SSE servers are probeable via a two-step sequence: open GET /sse, read the endpoint event to extract the POST URL, then POST an initialize request and read the JSON-RPC response from the SSE stream. This is more complex than a simple HTTP probe, but it exercises the actual protocol path. AliveMCP probes SSE servers using this sequence, validating the protocolVersion in the initialize response and the tool list against a stored baseline to detect schema drift.

Streamable HTTP servers are the simplest to probe: POST an initialize request to /mcp and read the inline JSON response. No persistent connection, no SSE stream to parse, no session ID handshake to complete first. A single HTTP request exercises the full protocol handshake. AliveMCP probes Streamable HTTP servers via this method every 60 seconds and surfaces the result on a public status page at /status/<server-slug> — visible to the server author, to users checking before they integrate, and to agent platform teams that need supply-chain uptime visibility across dozens of third-party MCP endpoints.

[DATA EXTRACTS]
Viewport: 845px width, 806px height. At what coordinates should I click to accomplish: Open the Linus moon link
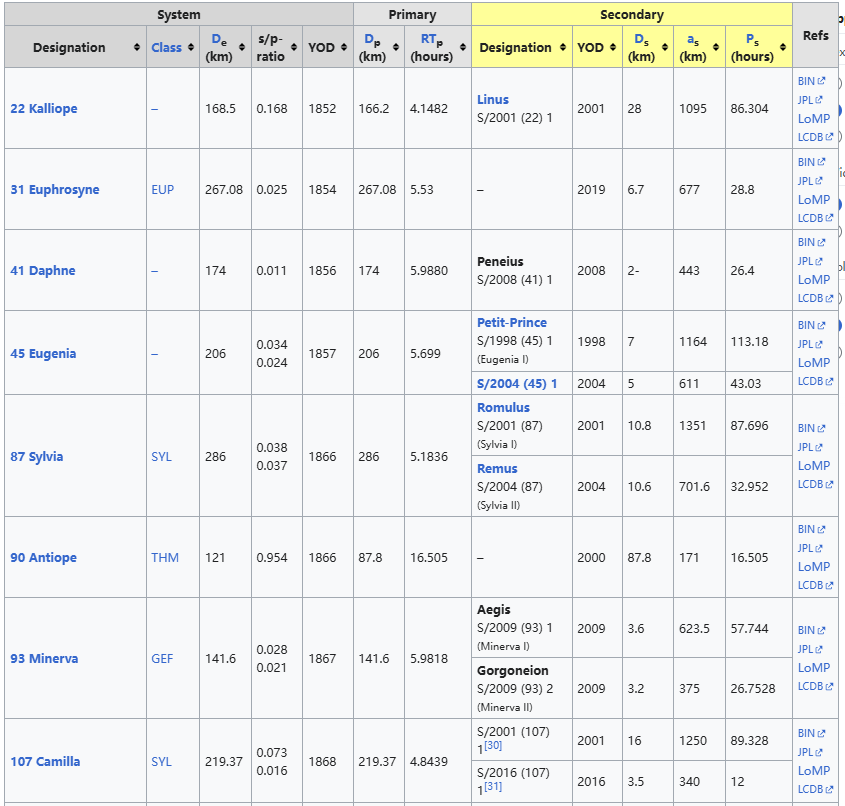(x=492, y=99)
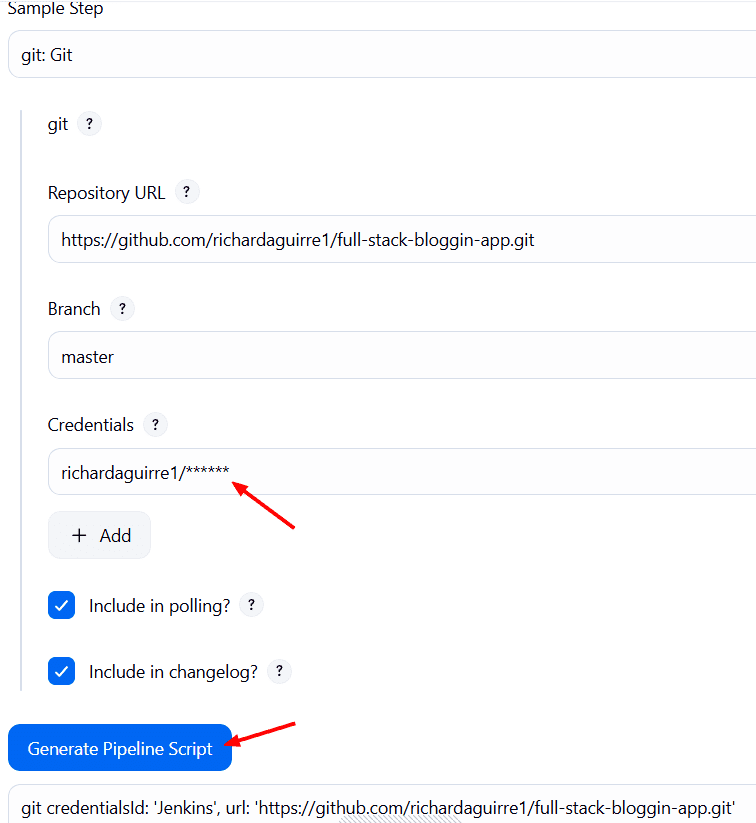Expand the Credentials selection list
Image resolution: width=756 pixels, height=823 pixels.
click(402, 472)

[WHAT YOU WILL DO]
According to the text on probing MCP servers, how often does AliveMCP probe Streamable HTTP servers? These records have no connection to the text on probing MCP servers.

[SOLUTION TO THE EXERCISE]
Every 60 seconds.